Post-Shirley, the actress continued to have a active professional life on the theater and on the small screen, including parts on Dr Who, but she was less well served by the film industry where there seemed not to be a writer in the class of the playwright who could give her a genuine lead part.

She was in director Roland Joffé's adequate located in Kolkata drama, the movie City of Joy, in 1992 and featured as a UK evangelist and Japanese prisoner of war in filmmaker Bruce Beresford's the film Paradise Road in 1997. In director Rodrigo García's trans drama, 2011’s the Albert Nobbs film, Collins returned, in a way, to the servant-and-master setting in which she played a below-stairs domestic worker.

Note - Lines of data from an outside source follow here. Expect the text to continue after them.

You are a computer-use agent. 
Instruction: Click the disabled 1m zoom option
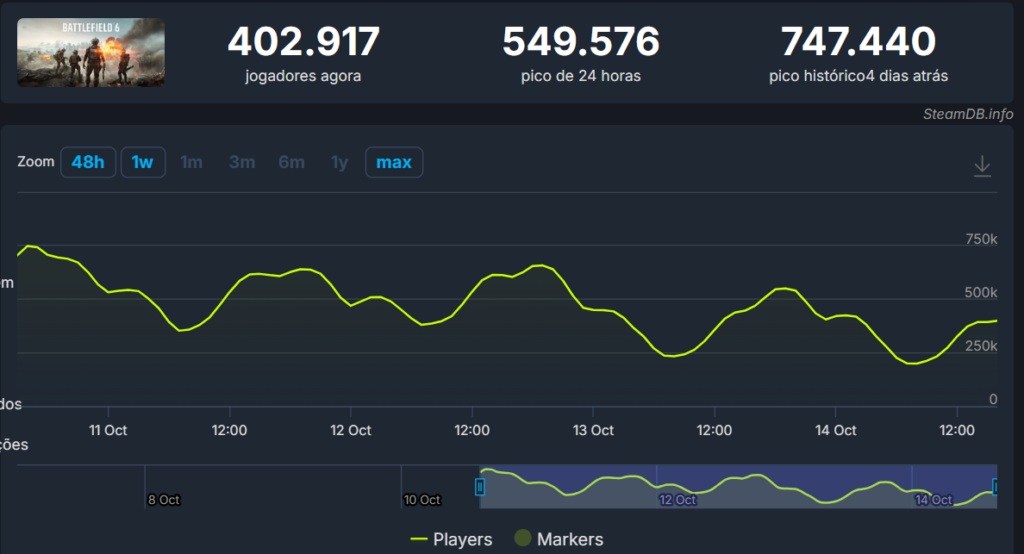[191, 162]

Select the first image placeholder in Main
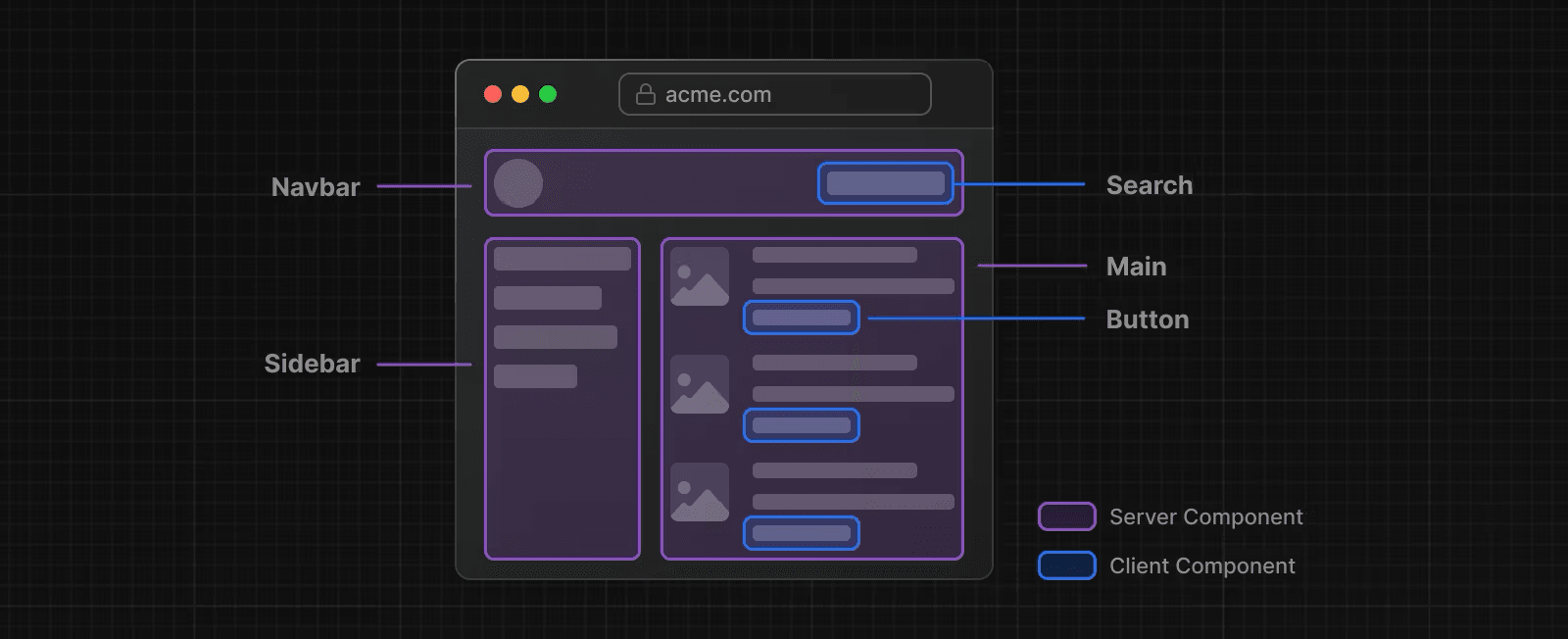pos(700,276)
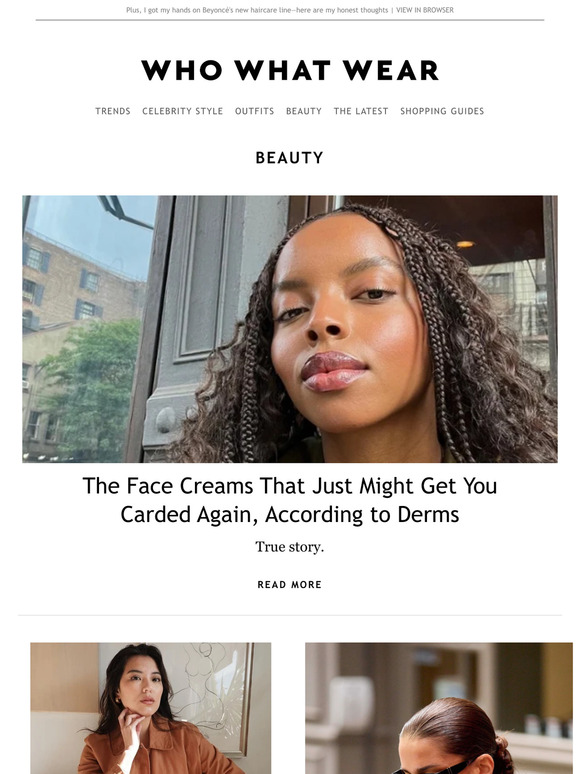
Task: Open Celebrity Style in the navigation
Action: coord(183,111)
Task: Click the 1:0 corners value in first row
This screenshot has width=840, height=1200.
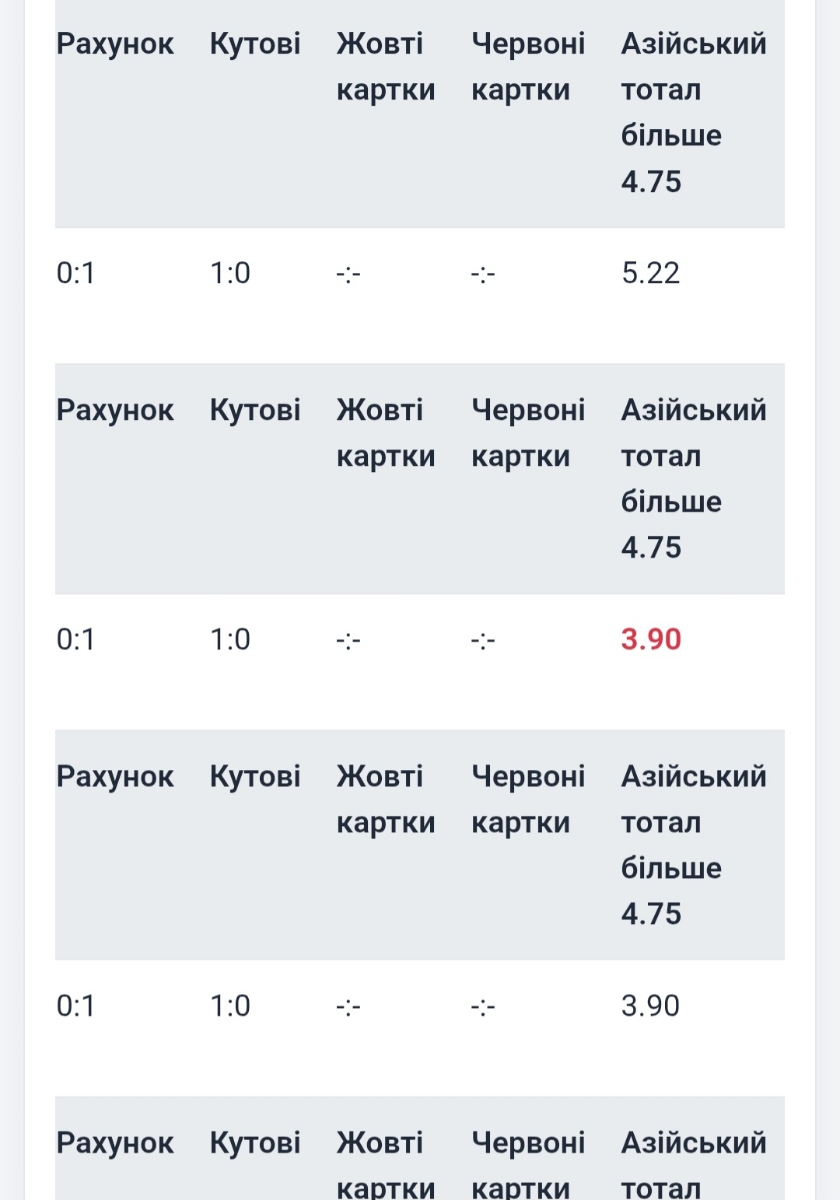Action: (230, 273)
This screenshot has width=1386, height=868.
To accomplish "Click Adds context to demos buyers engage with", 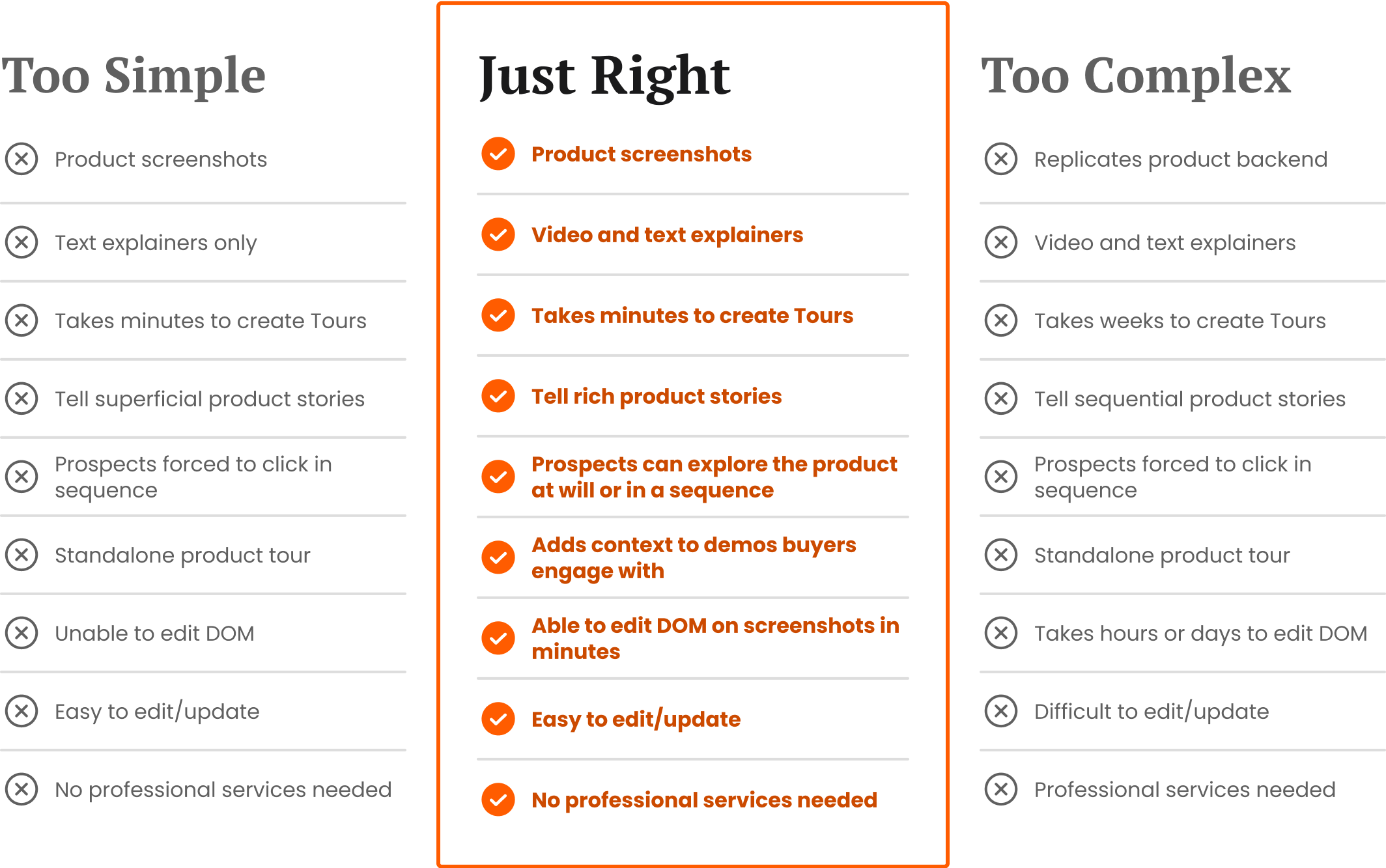I will click(x=694, y=557).
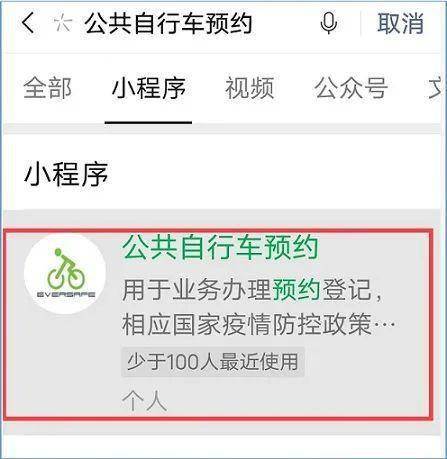The height and width of the screenshot is (459, 447).
Task: Open the green 公共自行车预约 result title
Action: coord(220,247)
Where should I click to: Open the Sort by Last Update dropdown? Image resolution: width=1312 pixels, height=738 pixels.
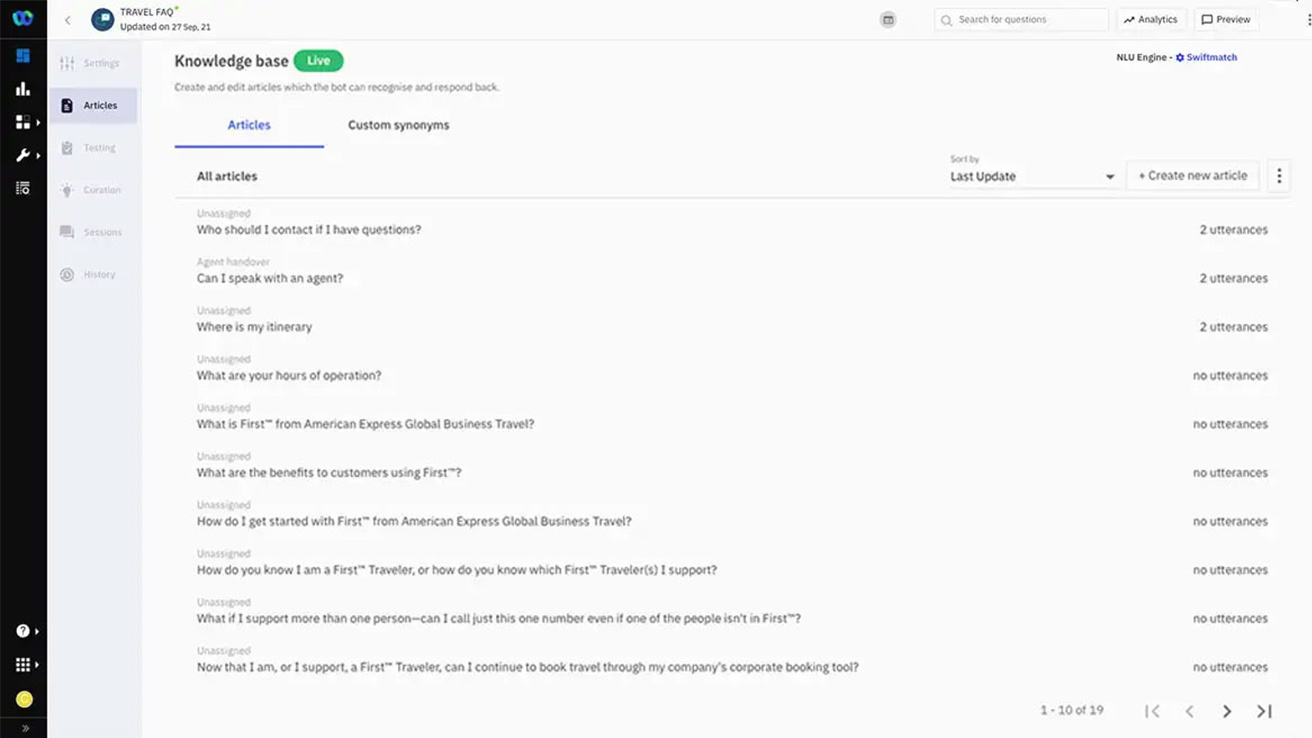tap(1032, 176)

But she found herself often chosen in dismissive and overly sentimental silver-years entertainments about the aged, which were beneath her talents, such as eldercare films like the film Mrs Caldicot's Cabbage War and Quartet, as well as ropey French-set film the movie The Time of Their Lives with the performer Joan Collins.

A Minor Role in Humor

Woody Allen offered her a real comedy role (though a brief appearance) in his You Will Meet A Tall Dark Stranger, in which she played the dodgy psychic referenced by the title.

Yet on film, her performance as Shirley gave her a remarkable time to shine.

Brian Garrett
Brian Garrett

A dedicated gamer and tech writer with over a decade of experience in the gaming industry.